Artículos de revistas
Mechanisms of insulin secretion in malnutrition: modulation by amino acids in rodent models
Amino Acids. New York: Springer, v. 40, n. 4, p. 1027-1034, 2011.
Universidade Estadual de Campinas (UNICAMP)
Universidade Federal de Mato Grosso (UFMT)
Universidade Estadual Paulista (UNESP)
Universidade Federal de São Paulo (UNIFESP)
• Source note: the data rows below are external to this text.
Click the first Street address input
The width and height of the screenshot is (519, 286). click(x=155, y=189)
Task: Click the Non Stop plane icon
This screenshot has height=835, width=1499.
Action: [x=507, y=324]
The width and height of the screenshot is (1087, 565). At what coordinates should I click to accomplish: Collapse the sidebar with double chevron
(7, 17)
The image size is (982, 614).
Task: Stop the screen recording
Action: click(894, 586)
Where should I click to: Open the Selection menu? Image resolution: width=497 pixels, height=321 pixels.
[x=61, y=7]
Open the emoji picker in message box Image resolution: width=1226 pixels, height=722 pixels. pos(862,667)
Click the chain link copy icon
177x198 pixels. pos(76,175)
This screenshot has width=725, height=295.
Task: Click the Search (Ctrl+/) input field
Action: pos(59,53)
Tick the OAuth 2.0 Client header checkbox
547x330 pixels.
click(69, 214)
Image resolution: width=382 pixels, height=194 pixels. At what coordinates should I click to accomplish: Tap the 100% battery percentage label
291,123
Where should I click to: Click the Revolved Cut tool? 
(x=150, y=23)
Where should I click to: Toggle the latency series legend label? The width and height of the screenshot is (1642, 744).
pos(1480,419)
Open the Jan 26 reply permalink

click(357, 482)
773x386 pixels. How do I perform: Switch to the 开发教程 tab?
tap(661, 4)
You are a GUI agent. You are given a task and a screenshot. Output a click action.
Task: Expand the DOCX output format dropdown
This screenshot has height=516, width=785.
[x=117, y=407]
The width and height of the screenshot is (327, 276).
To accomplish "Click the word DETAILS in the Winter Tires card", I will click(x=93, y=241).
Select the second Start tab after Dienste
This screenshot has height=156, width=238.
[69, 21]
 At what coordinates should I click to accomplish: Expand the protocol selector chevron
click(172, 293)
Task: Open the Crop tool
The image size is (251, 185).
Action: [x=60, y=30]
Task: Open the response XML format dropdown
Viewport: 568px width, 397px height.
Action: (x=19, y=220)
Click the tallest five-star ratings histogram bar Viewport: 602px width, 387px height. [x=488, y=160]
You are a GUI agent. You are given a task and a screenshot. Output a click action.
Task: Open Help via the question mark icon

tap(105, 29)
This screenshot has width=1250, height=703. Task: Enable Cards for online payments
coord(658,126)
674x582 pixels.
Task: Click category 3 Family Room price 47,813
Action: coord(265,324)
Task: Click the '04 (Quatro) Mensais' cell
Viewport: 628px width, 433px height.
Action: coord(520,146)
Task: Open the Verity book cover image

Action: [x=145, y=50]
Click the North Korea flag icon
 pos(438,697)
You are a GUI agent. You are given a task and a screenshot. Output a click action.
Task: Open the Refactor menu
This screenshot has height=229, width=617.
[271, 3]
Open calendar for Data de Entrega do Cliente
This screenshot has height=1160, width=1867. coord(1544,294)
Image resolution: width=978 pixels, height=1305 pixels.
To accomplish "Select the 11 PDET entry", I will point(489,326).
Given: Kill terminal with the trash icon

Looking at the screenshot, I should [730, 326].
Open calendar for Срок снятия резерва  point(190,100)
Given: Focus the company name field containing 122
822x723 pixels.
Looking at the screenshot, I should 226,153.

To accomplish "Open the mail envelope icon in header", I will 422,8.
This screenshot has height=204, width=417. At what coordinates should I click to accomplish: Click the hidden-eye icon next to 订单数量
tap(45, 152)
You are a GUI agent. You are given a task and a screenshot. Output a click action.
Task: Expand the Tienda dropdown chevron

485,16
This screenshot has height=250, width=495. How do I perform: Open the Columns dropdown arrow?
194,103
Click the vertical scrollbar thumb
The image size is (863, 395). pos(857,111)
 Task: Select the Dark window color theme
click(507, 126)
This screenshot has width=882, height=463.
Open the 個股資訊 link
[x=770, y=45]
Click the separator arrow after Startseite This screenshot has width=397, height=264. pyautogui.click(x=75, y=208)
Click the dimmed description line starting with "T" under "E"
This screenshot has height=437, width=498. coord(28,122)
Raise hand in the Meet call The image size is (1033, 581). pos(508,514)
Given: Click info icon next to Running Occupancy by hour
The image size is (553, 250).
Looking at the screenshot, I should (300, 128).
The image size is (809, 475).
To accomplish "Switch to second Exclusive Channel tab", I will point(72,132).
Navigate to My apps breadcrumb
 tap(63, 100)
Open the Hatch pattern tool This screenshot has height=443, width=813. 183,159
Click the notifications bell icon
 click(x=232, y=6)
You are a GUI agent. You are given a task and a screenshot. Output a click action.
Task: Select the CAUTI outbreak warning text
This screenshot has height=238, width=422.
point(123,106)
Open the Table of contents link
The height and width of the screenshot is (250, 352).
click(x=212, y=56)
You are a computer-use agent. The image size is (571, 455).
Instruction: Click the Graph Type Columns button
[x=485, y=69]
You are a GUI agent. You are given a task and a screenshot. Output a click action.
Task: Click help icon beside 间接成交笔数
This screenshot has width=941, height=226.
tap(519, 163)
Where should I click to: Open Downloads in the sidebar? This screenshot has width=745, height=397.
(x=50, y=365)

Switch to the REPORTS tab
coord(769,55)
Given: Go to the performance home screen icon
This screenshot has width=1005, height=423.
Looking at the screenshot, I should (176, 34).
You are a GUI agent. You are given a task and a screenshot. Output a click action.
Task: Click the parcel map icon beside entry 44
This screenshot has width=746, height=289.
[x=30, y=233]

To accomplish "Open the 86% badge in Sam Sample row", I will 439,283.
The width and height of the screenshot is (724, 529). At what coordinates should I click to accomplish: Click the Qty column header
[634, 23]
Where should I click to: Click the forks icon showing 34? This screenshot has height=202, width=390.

Protein restriction at early stages of life reduces beta-cell volume, number of insulin-containing granules, insulin content and release by pancreatic islets in response to glucose and other secretagogues, abnormalities similar to those seen in type 2 diabetes. Amino acids are capable to directly modulate insulin secretion and/or contribute to the maintenance of beta-cell function, resulting in an improvement of insulin release. Animal models of protein malnutrition have provided important insights into the adaptive mechanisms involved in insulin secretion in malnutrition. In this review, we discuss studies focusing on the modulation of insulin secretion by amino acids, specially leucine and taurine, in rodent models of protein malnutrition. Leucine supplementation increases insulin secretion by pancreatic islets in malnourished mice. This effect is at least in part due to increase in the expression of proteins involved in the secretion process, and the activation of the PI3K/PKB/mTOR pathway seems also to contribute. Mice supplemented with taurine have increased insulin content and secretion as well as increased expression of genes essential for beta-cell functionality. The knowledge of the mechanisms through which amino acids act on pancreatic beta-cells to stimulate insulin secretion is of interest for clinical medicine. It can reveal new targets for the development of drugs toward the treatment of endocrine diseases, in special type 2 diabetes.